— Start —

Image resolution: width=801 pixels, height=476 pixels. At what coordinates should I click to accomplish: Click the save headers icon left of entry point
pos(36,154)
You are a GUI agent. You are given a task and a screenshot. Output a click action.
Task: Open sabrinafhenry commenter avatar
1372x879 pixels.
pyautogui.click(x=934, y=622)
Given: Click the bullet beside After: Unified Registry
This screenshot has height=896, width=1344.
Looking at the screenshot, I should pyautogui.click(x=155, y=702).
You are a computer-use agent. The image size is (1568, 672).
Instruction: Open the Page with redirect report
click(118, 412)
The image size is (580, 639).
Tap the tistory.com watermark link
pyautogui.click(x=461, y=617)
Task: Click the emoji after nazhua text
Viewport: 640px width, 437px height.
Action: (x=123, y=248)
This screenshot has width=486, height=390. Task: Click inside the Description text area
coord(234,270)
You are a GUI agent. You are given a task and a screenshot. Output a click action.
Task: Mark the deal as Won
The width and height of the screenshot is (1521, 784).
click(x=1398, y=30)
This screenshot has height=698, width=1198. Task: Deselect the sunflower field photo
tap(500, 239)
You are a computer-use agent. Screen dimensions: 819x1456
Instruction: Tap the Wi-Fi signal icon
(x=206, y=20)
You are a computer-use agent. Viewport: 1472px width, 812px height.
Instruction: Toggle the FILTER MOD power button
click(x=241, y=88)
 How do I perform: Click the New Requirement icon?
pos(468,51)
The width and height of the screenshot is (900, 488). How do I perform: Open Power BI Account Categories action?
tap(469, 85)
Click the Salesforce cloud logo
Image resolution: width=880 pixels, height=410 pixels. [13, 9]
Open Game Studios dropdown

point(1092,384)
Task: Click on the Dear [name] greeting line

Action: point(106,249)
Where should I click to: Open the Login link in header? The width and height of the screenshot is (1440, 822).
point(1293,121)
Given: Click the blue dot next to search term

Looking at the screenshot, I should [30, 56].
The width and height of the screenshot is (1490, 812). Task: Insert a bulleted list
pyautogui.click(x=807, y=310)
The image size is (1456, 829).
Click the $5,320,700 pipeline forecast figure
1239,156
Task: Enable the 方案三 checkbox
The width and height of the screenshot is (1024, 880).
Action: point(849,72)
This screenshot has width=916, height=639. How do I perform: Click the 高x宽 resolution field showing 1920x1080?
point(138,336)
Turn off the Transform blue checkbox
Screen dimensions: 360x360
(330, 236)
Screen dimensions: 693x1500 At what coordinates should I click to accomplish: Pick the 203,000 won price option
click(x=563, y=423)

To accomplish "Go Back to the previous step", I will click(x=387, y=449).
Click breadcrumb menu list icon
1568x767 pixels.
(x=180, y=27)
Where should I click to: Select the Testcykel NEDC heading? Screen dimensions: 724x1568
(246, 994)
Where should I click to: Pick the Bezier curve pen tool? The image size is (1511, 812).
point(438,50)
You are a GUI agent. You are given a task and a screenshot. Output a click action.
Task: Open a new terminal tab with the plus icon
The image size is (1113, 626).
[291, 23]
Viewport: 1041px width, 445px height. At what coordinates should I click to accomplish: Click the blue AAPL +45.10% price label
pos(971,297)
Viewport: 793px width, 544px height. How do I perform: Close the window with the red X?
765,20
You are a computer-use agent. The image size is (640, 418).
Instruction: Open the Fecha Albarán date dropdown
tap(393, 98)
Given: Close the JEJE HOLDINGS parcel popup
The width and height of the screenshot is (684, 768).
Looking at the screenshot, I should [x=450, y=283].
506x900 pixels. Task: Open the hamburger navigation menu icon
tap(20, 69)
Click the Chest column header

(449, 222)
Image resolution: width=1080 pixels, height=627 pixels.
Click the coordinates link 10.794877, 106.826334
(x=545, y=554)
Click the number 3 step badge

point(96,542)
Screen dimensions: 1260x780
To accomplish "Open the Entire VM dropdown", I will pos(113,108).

— End —

EXERCISE
Set down the items word for word, from the first line through the line containing "coord(234,270)".

OUTPUT FOR THIS EXERCISE
Image resolution: width=801 pixels, height=476 pixels. At what coordinates should I click to accomplish: Click the save headers icon left of entry point
pos(36,154)
You are a GUI agent. You are given a task and a screenshot. Output a click action.
Task: Open sabrinafhenry commenter avatar
1372x879 pixels.
pyautogui.click(x=934, y=622)
Given: Click the bullet beside After: Unified Registry
This screenshot has height=896, width=1344.
Looking at the screenshot, I should pyautogui.click(x=155, y=702).
You are a computer-use agent. The image size is (1568, 672).
Instruction: Open the Page with redirect report
click(118, 412)
The image size is (580, 639).
Tap the tistory.com watermark link
pyautogui.click(x=461, y=617)
Task: Click the emoji after nazhua text
Viewport: 640px width, 437px height.
Action: (x=123, y=248)
This screenshot has width=486, height=390. Task: Click inside the Description text area
coord(234,270)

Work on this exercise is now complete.